Let them realise their mistakes (even in their sleep patterns) for a bit and it will probably improve

MissConductUS · 29/06/2020 17:21

@Busymum45

I say to my parents they sleep in as brains developing etc , they say in their day my dad was working at 15 etc so dont believe it. I think a lot of research has been done.

Maybe the hardest thing Ive realised is I need to adapt from seeing them as children to young adults and need their own space !

There has been a lot of research done:

www.health.harvard.edu/mind-and-mood/the-adolescent-brain-beyond-raging-hormones

I have a DD 18 and a DS20, both at home now. DD is usually up by 6:00 AM, DS by 9:00. Both lovely kids with no particularly arsiness or attitude problems even once they hit their teenage years. DS is on the Dean's list at uni, studying accounting. DD is starting at a very selective and prestigious women's uni this fall, with a generous scholarship grant. They both row crew.

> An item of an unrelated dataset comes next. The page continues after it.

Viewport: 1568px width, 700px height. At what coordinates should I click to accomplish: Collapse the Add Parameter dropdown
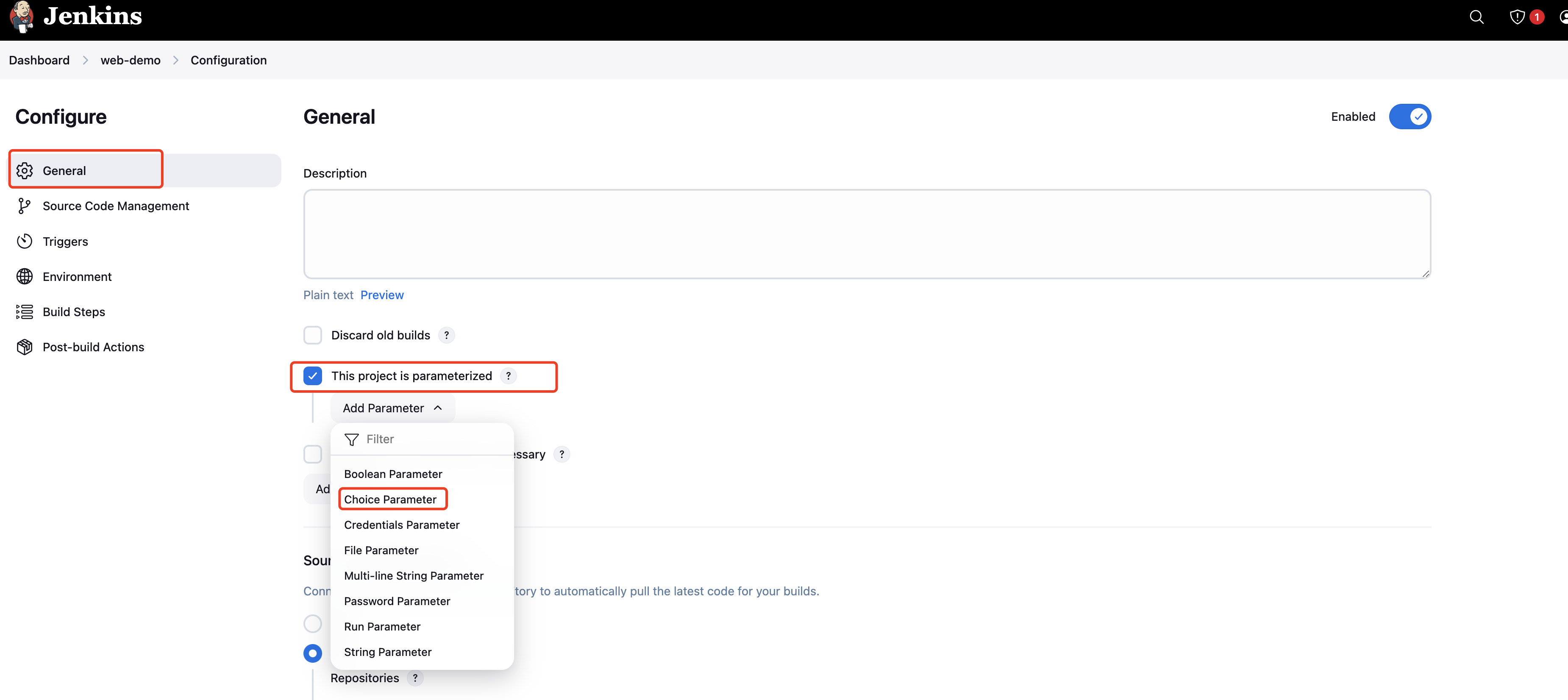pyautogui.click(x=392, y=408)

I don't know if this was luck, skill, genetics, or some combination thereof.

maddiemookins16mum · 29/06/2020 17:21

Mine is 16 and she’s our only DC. She’s utterly brilliant and very sociable. Heavily involved in her youth church group, Guides and Brownies.
She can be lazy and put things off but that said she’s in the kitchen chopping veg as I type.
She was wanting to join the Navy this year, but now plans to do online courses and volunteer work for two years and then join up.
She takes after my wonderful MIL, I see and hear my DD in lots of what MIL does, she’s been a huge influence on our daughter.
I think we’ve been very, very lucky.

Oneofthosedreadfulparents · 29/06/2020 17:22

Mostly loving it, but I do feel very fortunate that we seem to have gone through the worst teenage tantrums before lockdown. We have had a few very challenging years with one of ours, but we've all managed to settle into our own routines through lockdown, working in the day, spending time in the evenings - more so than previously as most spare time was taken up with other stuff. Highlights have been dinners in the garden in the sunshine, the opportunity to spend time talking properly, board game and poker evenings, lots of sharing play lists. Lucky timing I think, I do feel grateful, especially with university looming

hiredandsqueak · 29/06/2020 17:23

Yes, I'm on my fifth and last teen and they have all been mostly great most of the time. If nothing else whatever happens you can assume it will pass and later on you get to laugh at some of the antics. So it's only recently Ds, 31, told me what happened to the Sky remote control that disappeared never to be seen again. Apparently he and his friends would borrow one and then sneak into people's gardens and turn their TVs onto porn stations and watch the ensuing uproar. On the evening it was my remote control the householder chased them and the remote control was dropped and ds didn't dare go back and ask for it.

WaxOnFeckOff · 29/06/2020 17:24

I love having teenagers though my eldest turns 20 soon. If there is no school, why do you care what time they get up? Just enjoy the peace.